Text excerpt:
TEXAS COURT OF APPEALS, THIRD DISTRICT, AT AUSTIN

NO. 03-11-00889-CR

James Clayton Sorrells, Appellant

v.

The State of Texas, Appellee

FROM THE DISTRICT COURT OF COMAL COUNTY, 207TH JUDICIAL DISTRICT NO. CR2007-358, HONORABLE GARY L. STEEL, JUDGE PRESIDING

MEMORANDUM OPINION

Appellant James Clayton Sorrells pleaded guilty to the offense of possession of a

controlled substance. See Tex. Health & Safety Code Ann. § 481.115 (West 2010). Punishment

was assessed at two years in state jail, but the district court suspended imposition of the sentence

and placed Sorrells on probation for four years. Subsequently, the State filed a motion to revoke

probation, alleging that Sorrells had violated the terms and conditions of his probation by committing

the offense of driving while intoxicated and consuming an alcoholic beverage. Following a hearing,

the district court found the allegations to be true, revoked Sorrells’s probation, and sentenced him

to two years in state jail. In a single point of error on appeal, Sorrells asserts that the district court

abused its discretion in revoking his probation because the evidence was insufficient to prove that

he violated his probation. We will affirm the judgment of the district court. STANDARD OF REVIEW

We review a trial court’s decision to revoke probation for abuse of discretion. Rickels

v. State, 202 S.W.3d 759, 763 (Tex. Crim. App. 2006); Cardona v. State, 665 S.W.2d 492, 493

(Tex. Crim. App. 1984). Abuse of discretion occurs “only when the trial judge’s decision was

so clearly wrong as to lie outside the zone within which reasonable minds might disagree.” Cantu

v. State, 842 S.W.2d 667, 682 (Tex. Crim. App. 1992). In probation revocation proceedings, the

State has the burden of proving a violation of the terms of probation by a preponderance of

the evidence. Rickels, 202 S.W.3d at 763-64; Cobb v. State, 851 S.W.2d 871, 873 (Tex. Crim.

App. 1993). The State satisfies this burden when the greater weight of the credible evidence before

the court creates a reasonable belief that a condition of probation has been violated as alleged.

Rickels, 202 S.W.3d at 764; Jenkins v. State, 740 S.W.2d 435, 437 (Tex. Crim. App. 1983). If the

State fails to meet its burden of proof, the trial court abuses its discretion in revoking community

supervision. Cardona, 665 S.W.2d at 493-94.

Exercises:
**1)** Translate this sentence from the court opinion on Sorrells's probation revocation into Spanish: "We review a trial court’s decision to revoke probation for abuse of discretion."
**2)** Answer these questions from the court opinion on Sorrells's probation revocation:
(a) To what offense did Sorrells plead guilty?
(b) For how many years was he placed on probation?
(c) By what standard must the State prove a probation violation?
**3)** Write the next part of the court opinion on Sorrells's probation revocation, starting after its final sentence.
The listing is not needed for anything asked here.

Material provided:
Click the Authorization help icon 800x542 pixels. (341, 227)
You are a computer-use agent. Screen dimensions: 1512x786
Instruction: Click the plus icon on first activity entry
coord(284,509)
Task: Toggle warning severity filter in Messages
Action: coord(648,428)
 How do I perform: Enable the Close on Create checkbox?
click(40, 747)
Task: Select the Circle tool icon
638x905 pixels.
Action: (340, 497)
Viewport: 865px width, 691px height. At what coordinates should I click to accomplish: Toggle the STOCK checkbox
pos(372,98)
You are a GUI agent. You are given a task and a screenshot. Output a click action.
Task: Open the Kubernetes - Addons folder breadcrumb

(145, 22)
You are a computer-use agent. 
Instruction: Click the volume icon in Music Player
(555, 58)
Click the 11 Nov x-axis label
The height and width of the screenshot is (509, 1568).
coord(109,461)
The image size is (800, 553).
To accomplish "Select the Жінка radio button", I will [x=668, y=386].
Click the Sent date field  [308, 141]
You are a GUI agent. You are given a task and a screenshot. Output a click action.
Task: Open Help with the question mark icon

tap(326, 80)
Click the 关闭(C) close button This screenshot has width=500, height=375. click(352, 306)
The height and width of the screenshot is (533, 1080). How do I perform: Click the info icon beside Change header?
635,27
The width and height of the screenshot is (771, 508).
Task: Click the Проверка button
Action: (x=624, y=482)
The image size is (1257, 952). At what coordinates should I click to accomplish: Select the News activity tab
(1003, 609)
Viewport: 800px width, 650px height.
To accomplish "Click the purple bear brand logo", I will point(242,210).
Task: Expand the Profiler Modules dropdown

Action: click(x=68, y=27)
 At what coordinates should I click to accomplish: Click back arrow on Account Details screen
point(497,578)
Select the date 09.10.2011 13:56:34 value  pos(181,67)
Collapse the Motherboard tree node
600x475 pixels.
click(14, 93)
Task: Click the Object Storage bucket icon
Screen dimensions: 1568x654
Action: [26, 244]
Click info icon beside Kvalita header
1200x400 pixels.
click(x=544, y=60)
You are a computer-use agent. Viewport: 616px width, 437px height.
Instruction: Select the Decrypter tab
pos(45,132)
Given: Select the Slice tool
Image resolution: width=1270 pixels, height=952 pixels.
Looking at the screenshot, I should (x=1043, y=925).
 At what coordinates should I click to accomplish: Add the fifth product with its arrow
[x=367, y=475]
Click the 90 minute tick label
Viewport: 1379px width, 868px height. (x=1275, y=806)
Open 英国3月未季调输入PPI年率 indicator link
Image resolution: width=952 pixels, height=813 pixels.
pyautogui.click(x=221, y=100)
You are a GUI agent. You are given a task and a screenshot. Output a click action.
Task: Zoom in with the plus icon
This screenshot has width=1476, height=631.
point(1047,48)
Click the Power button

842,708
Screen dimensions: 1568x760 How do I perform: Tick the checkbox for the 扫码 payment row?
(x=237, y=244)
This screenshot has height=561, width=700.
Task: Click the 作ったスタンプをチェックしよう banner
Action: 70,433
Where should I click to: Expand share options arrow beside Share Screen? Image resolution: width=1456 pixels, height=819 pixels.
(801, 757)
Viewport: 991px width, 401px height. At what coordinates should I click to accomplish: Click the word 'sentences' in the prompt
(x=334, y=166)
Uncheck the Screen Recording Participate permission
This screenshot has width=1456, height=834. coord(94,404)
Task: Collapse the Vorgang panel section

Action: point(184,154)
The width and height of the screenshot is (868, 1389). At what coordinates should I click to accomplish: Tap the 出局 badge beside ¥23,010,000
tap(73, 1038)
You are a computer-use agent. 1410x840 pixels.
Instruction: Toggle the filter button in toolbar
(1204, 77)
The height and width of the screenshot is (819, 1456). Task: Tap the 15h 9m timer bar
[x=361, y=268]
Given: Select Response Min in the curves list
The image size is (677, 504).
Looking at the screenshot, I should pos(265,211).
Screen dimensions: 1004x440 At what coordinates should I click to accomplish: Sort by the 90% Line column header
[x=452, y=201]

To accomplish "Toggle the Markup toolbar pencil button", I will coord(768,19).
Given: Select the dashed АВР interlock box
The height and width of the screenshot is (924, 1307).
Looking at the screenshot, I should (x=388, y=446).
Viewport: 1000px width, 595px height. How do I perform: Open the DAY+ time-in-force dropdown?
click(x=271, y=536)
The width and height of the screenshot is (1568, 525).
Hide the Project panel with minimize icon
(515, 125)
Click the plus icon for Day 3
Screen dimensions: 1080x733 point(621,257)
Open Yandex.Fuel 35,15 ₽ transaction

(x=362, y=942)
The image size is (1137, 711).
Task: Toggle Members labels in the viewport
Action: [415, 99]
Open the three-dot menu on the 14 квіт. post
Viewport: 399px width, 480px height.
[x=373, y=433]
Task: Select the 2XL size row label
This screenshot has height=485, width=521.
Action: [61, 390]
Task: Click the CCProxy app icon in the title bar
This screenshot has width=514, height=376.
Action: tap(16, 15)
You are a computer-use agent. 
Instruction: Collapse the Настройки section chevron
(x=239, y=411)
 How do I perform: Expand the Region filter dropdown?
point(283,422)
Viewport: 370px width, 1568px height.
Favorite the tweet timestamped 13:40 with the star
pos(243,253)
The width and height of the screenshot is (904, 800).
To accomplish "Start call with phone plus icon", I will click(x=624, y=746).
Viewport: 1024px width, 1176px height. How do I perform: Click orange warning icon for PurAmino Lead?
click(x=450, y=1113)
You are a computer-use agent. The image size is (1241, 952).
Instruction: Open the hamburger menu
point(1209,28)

Expected results:
**1)** Revisamos la decisión de un tribunal de primera instancia de revocar la libertad condicional por abuso de discreción.

**2)**
(a) Possession of a controlled substance.
(b) Four years.
(c) By a preponderance of the evidence.

**3)**
We view the evidence presented in a revocation proceeding in the light most

favorable to the trial court’s ruling. Garrett v. State, 619 S.W.2d 172, 174 (Tex. Crim. App. 1981);

Mauney v. State, 107 S.W.3d 693, 695 (Tex. App.—Austin 2003, no pet.). We defer to the

trial court’s assessment of the credibility of the witnesses and the weight to be given their testimony.

Garrett, 619 S.W.2d at 174; Mauney, 107 S.W.3d at 695. When more than one violation of the

conditions of community supervision is found by the trial court, proof by a preponderance

of the evidence of any one of the alleged violations is sufficient to support revocation. Moore

v. State, 605 S.W.2d 924, 926 (Tex. Crim. App. 1980); Atchison v. State, 124 S.W.3d 755, 758

(Tex. App.—Austin 2003, pet. ref’d). Thus, the trial court’s judgment will be upheld if the evidence

2 is sufficient under any ground alleged. See Dunavin v. State, 611 S.W.2d 91, 101 (Tex. Crim.

App. 1981).

ANALYSIS

A person commits the offense of driving while intoxicated if the person is

intoxicated while operating a motor vehicle in a public place. Tex. Penal Code Ann. § 49.04(a)

(West Supp. 2011). Sorrells asserts that the evidence is insufficient to prove that he committed

the offense of driving while intoxicated because the State “did not offer any evidence establishing

at what time Appellant operated a motor vehicle.” Sorrells further claims that the evidence is

insufficient to prove that he consumed an alcoholic beverage on a certain date because the State

failed to present evidence of the time when he had consumed alcohol.

The evidence tends to show that at approximately 1:40 a.m. on November 21, 2010,

Officer Kendall Wells of the Bandera Police Department observed a motorcycle lying on its side

outside the driveway of a motel. Wells testified that he pulled into the motel parking lot and spoke

to a man standing next to the motorcycle, later identified as Sorrells, who told him that the

motorcycle had stalled and that he was trying to push it into the parking lot. According to Wells, as

he spoke with Sorrells, he “detected the odor of alcohol about his person and his breath” and “a

slurred, mumbled speech.” Wells also testified that during their conversation, Sorrells had admitted

to having “a few drinks,” and Wells noted that there was a bar “within about 500 yards” of where

Sorrells had been found.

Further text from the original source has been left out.